The Intersection of Online and Offline

mark’s thoughts on the new world of public relations

Comcast’s Bandwidth Limit and the Bait and ‘Switch’

It was bound to happen.   I said something nice about Comcast last week (their customer service person being on Twitter), and they go an do something evil, reminiscent of the reasons that drove me to Fios and DirecTV.

On the surface, it’s a move that will impact few users.  According to SlashDot:

“Comcast has confirmed that all residential customers will be subject to a 250 gigabyte per month data limit starting October 1. ‘This is the same system we have in place today,’ Comcast wrote in an amendment to its acceptable use policy. ‘The only difference is that we will now provide a limit by which a customer may be contacted.’ The cable provider insisted that 250 GB is “an extremely large amount of data, much more than a typical residential customer uses on a monthly basis. … As part of our pre-existing policy, we will continue to contact the top users of our high-speed Internet service and ask them to curb their usage,’ Comcast said Thursday. ‘If a customer uses more than 250 GB and is one of the top users of our service, he or she may be contacted by Comcast to notify them of excessive use,’ according to the AUP.”

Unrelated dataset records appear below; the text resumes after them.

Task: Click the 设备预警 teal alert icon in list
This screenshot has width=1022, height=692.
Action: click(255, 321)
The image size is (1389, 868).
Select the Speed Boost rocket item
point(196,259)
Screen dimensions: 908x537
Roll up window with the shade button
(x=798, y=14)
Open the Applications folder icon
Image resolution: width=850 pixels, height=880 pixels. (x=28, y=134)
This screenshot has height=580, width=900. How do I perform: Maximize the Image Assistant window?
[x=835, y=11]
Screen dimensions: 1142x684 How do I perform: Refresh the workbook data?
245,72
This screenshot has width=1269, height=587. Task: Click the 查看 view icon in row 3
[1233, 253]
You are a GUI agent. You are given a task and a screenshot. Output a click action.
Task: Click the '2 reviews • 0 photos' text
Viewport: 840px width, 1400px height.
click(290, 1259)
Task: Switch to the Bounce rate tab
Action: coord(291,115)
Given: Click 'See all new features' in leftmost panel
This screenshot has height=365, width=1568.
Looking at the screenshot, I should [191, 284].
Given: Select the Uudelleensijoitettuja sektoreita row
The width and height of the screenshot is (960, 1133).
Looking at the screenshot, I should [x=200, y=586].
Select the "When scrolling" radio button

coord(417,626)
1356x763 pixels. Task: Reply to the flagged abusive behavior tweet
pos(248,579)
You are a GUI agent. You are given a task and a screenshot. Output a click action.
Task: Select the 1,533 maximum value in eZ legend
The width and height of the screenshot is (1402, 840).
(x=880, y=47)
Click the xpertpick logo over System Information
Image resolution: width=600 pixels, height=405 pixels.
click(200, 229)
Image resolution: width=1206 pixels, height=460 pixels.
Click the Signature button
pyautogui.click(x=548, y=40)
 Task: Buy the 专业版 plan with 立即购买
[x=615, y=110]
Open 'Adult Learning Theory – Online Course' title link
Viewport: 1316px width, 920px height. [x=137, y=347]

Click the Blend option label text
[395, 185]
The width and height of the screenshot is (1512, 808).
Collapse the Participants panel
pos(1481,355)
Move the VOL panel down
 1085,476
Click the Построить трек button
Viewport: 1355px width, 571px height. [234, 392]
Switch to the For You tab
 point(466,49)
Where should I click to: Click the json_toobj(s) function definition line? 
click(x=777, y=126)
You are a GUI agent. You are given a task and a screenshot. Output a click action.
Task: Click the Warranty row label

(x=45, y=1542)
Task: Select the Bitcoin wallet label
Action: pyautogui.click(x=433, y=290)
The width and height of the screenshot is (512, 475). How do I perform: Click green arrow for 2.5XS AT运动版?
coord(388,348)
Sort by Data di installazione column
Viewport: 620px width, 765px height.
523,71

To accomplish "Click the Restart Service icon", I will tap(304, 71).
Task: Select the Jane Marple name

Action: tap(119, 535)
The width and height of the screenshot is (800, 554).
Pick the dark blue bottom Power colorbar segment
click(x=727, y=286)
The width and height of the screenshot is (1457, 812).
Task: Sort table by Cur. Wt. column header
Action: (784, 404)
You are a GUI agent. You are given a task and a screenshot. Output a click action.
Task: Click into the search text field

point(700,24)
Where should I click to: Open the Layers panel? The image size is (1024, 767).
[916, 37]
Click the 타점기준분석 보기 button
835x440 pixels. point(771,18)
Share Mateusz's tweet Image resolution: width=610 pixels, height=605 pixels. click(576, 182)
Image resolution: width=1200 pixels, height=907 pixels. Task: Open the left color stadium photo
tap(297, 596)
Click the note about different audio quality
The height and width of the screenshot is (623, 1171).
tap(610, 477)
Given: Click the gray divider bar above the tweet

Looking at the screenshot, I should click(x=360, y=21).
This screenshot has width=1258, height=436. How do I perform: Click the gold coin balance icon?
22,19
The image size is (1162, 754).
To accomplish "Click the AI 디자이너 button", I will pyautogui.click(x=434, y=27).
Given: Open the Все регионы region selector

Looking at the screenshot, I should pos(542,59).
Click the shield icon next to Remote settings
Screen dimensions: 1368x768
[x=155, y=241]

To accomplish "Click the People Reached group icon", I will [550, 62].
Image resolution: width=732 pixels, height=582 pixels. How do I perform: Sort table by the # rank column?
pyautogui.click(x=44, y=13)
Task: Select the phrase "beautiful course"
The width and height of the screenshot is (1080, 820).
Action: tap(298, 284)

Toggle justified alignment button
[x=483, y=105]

This is, even with a fairly sizable limit on bandwidth, a sample of a bait and switch.  Comcast advertises “blazing download speeds” left and right to try to lure customers from other providers and enter into one of those iron-clad and idiotic “bundling” agreements (”INTERNET!! CABLE!! TELEPHONE!!!), whose rates creep up after the initial period — and have you every tried “unbundling?”  It’s a pain in the arse.

Comcast simultaneously advertises Internet download speeds while putting up bandwidth limits.  This might just be an isolated incident or simple stupidity, but to me, it’s a really slippery slope for any ISP to do this.  You advertise “blazing” downloads, so let me get my music, movies, run my business, whatever - and get the hell out of my way.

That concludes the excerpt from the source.